Guest post: I’m Flying
I’m gonna make another sincere plug for arpsupport.org’s 90-day program. It’s simply an intense effort to work all 12 steps in 90 days with the encouragement and guidance of a sponsor—someone who’s worked the 12 steps and now enjoys the miracle of recovery and sobriety. My sponsor showed me how to work the steps of recovery. I wouldn’t be sober today had the Lord not led me to arpsupport.org.
I love to see the Lord rescuing us from our addictions as we submit our lives and will to Him.
One of my recovery brothers recently began working the 90-day program for himself. He’s about two weeks into the program. Here’s what he had to say about it:
“I can’t begin to fully explain how doing this 90-day program has already made a huge impact on me. In simple words, it has given me hope. Hope that I didn’t have before.
“A friend of mine told me that when he was caught up in his sexual addiction, the guilt, shame, and self-loathing was so overwhelming that he felt he had to pretend that he wanted to commit suicide so he could be committed into rehab.
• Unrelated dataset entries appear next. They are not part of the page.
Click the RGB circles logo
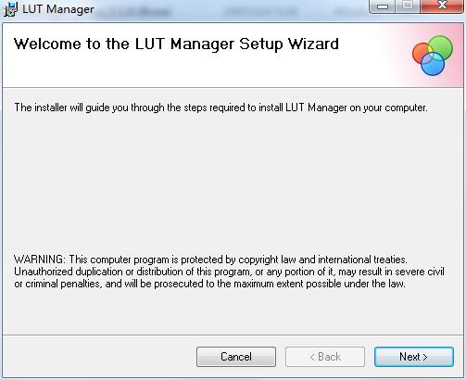 click(x=433, y=56)
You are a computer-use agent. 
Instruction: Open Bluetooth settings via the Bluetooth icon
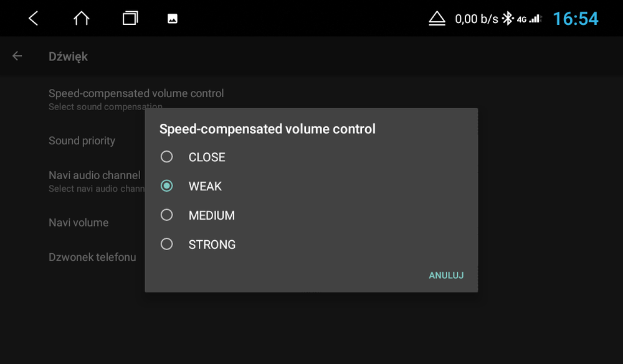(x=509, y=18)
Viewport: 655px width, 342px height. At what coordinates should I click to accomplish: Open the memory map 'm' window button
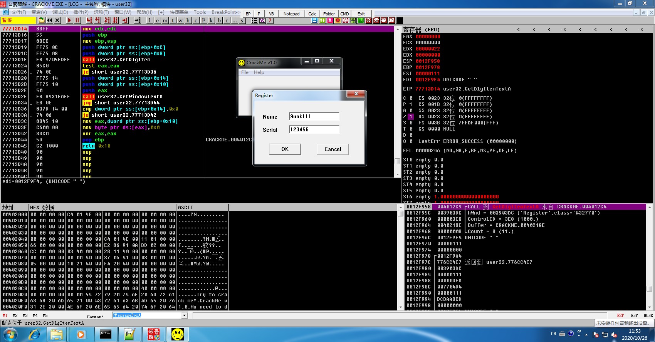[165, 20]
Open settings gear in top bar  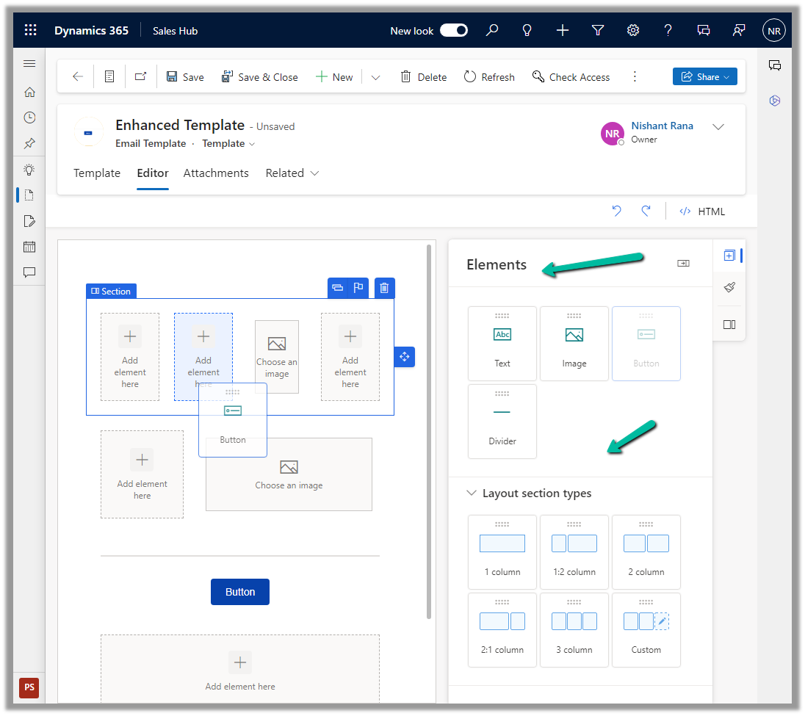tap(633, 30)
He wasn’t suicidal, but he felt his life was so out of control that really wanted to die. He stayed there for several weeks to try and get his life back under control. I can relate to my friend, because I have considered trying to get into rehab myself, just to get myself out of the environment where I continually fail to resist my addiction. With this 90-day program, I have the opportunity to have a rehab-like experience without actually having to go through the expense and disruption of being committed to a hospital.
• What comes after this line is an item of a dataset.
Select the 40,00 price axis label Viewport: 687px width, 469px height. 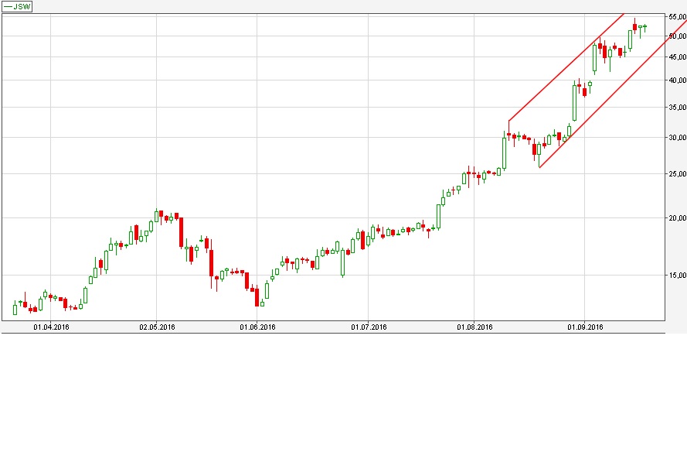pyautogui.click(x=677, y=80)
“Rehab helps people detox from their addiction, and that is what this 90-day program is doing for me. It is helping me create the structure and environment where I can detox. And this is so much better than going to a rehab facility, because when a person comes home from rehab, their environment is the same as when the were in the addiction. This program is helping me change my environment so I can achieve permanent sobriety and recovery. It is helping me to replace bad habits with good, such as daily scripture study, prayer, and journaling.
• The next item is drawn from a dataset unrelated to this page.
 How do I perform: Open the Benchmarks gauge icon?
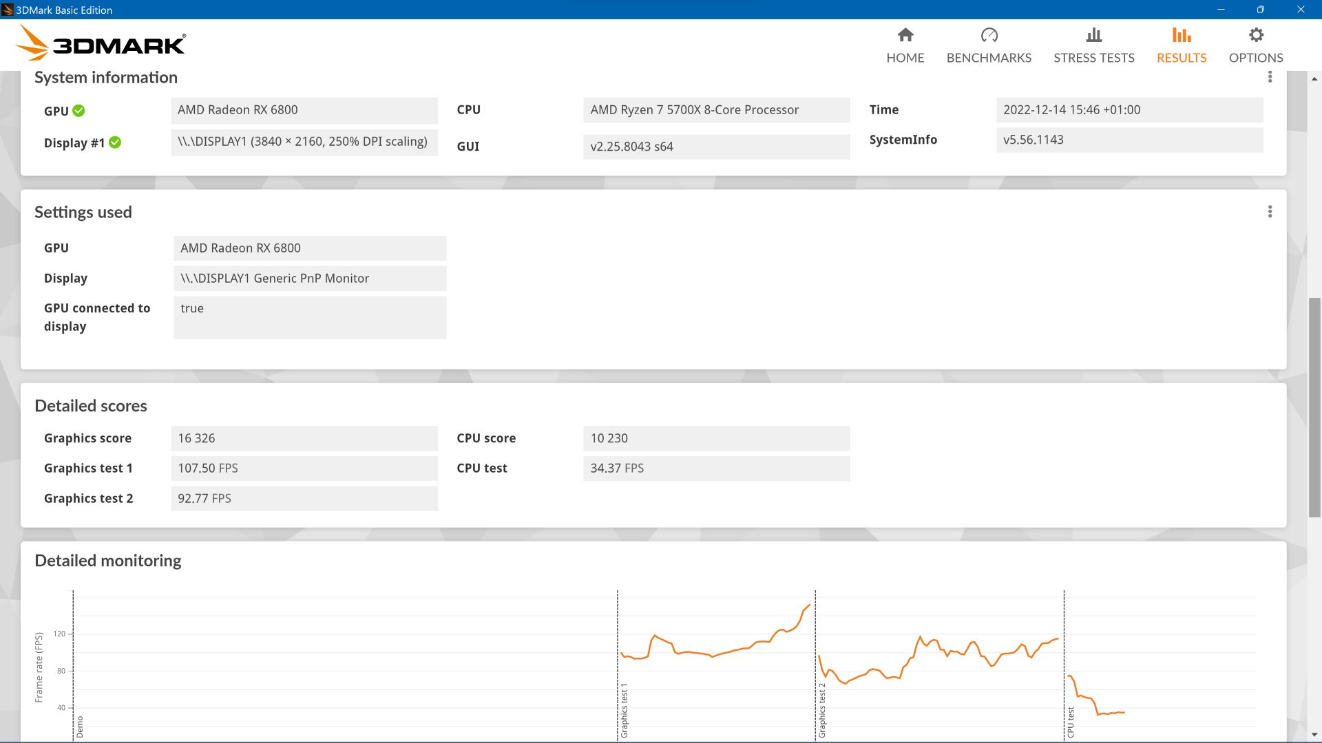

“I recently watched a YouTube video that my sister-in-law posted about on Facebook. It was of a comedian on the Conan show, and though it was hilarious what he was saying, it really made me think. He was pointing out how just in his lifetime there have been some amazing technological advancements. He talked about rotary phones, and how today people complain when their apps don’t download fast enough on their iPhone. ‘Come on, it’s going to space to download it, and you can’t wait a few seconds?’ He talked about how people get on airplanes and complain that they have to wait on the runway for 40 minutes. ‘Have you stopped to consider that you’re sitting in a chair and will soon be flying through the sky, like a bird, flying through the heavens? Everyone who flies on an airplane should just be sitting there in total amazement that we can fly. It takes five hours to get from New York to LA, when before it took 30 years by oxcart, and you’d probably die along the way.’
“That video really helped me see that there are some miracles happening all around me every day, that I just take for granted. Not just technological miracles, but spiritual miracles as well. Rather than complain about how challenging this program is, I am holding on to my seat in amazement that I can actually fly. I am amazed at the miracle that is happening in my life right now.”